However, in 2011 when the eurozone crises intensified causing substantial volatility in risk assets, Trojan returned 8.52 per cent compared to Ruffer’s 0.91 per cent.

Our data shows that CF Ruffer Total Return has delivered a positive return in every calendar year since Russell and Ballance took over.

Trojan has made money in every year since its launch except for 2013, when it lost just over 3 per cent.

Both portfolios have very good long-term track records, but what can investors expect if they were to buy now? Charles Younes (pictured), analyst at FE Research, says that Russell and Ballance build their fund around their various top-down views.

ALT_TAG “They take a view according to their economic outlook and decide whether they want to take risk or not,” Younes said.

“Within that, they will try to asses which assets are suitable for risk-on or risk-off.”

The team at Ruffer have maintained a relatively bearish outlook over recent years.
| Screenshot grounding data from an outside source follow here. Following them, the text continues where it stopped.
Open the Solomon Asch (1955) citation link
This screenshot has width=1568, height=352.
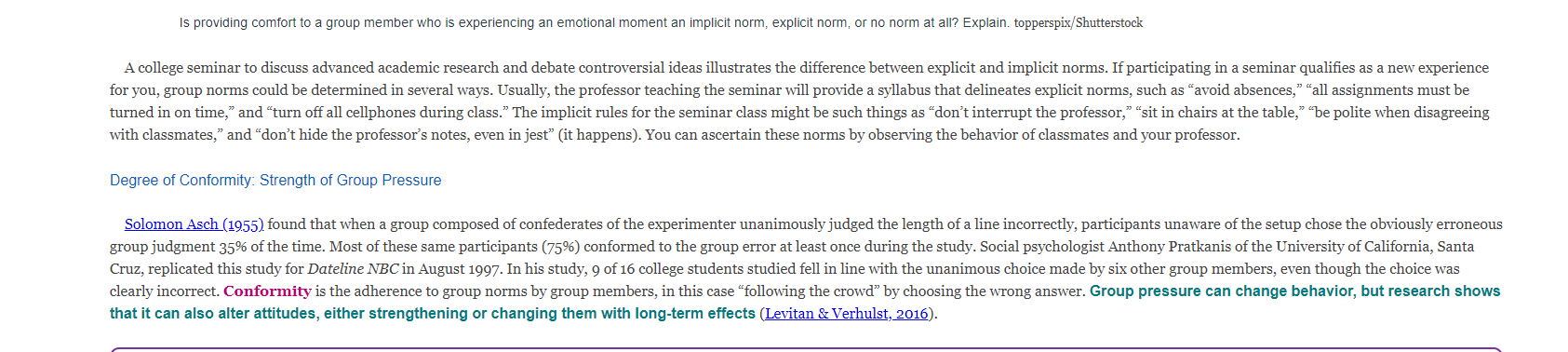point(194,224)
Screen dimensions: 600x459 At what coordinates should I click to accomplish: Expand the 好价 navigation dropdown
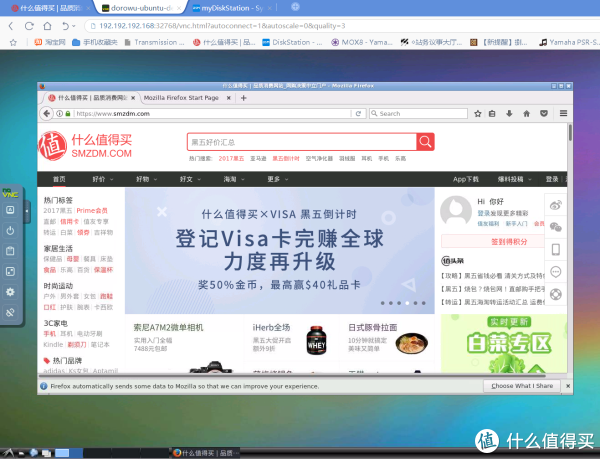[x=101, y=179]
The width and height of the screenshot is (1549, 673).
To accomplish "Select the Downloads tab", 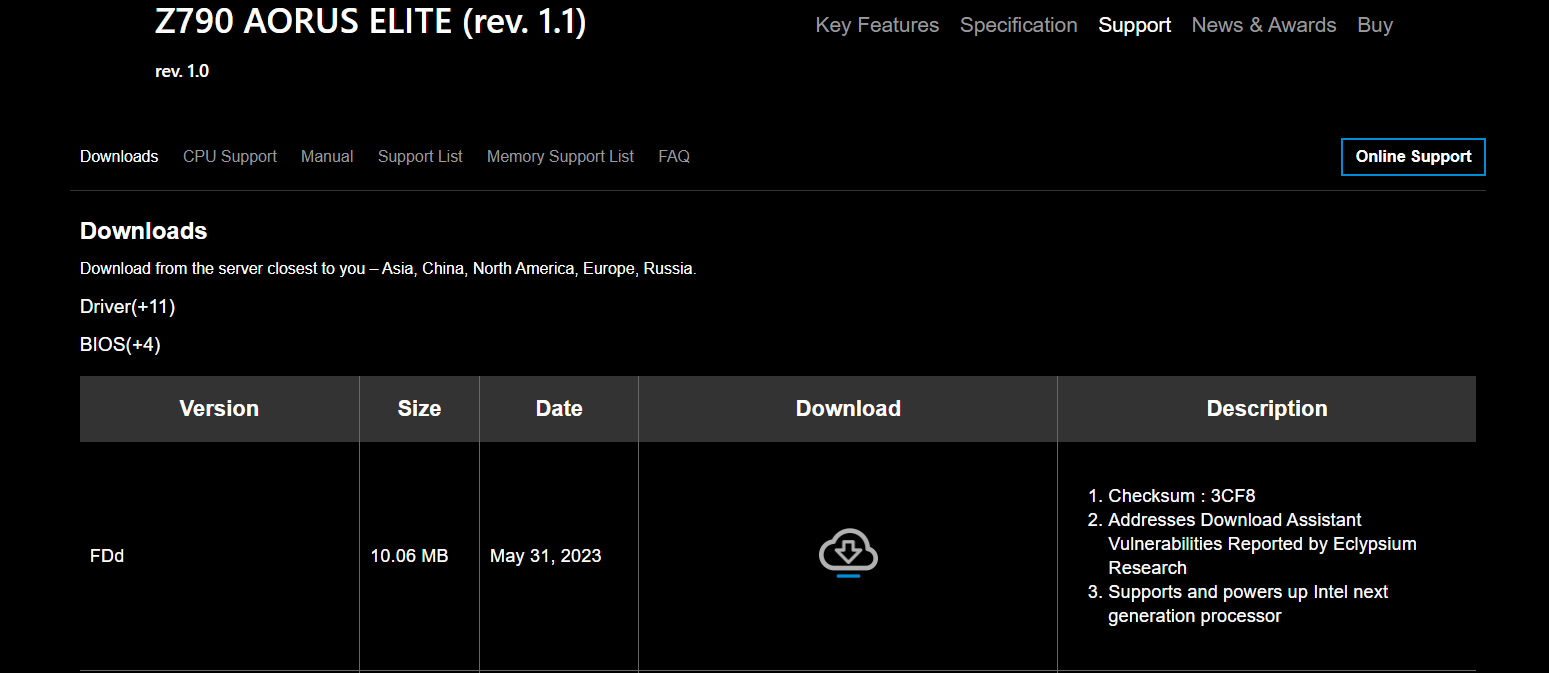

One of their major themes, according to Younes, is that inflation will inevitably pick-up as a result of the ultra-loose monetary policy from the world’s central banks.

To protect their investors, Russell and Balance hold 35 per cent of their fund in index-linked bonds and 6 per cent in gold and gold equities. They also have built in protection against a correction.

Younes says that the managers have a “put” on the S&P 500, meaning they would profit if US equities were to fall, and a call option on the VIX, which would see them make money if market volatility picks up from its current low level. The team also hold 10 per cent in cash.

Younes says all three of these allocations have dragged on performance this year.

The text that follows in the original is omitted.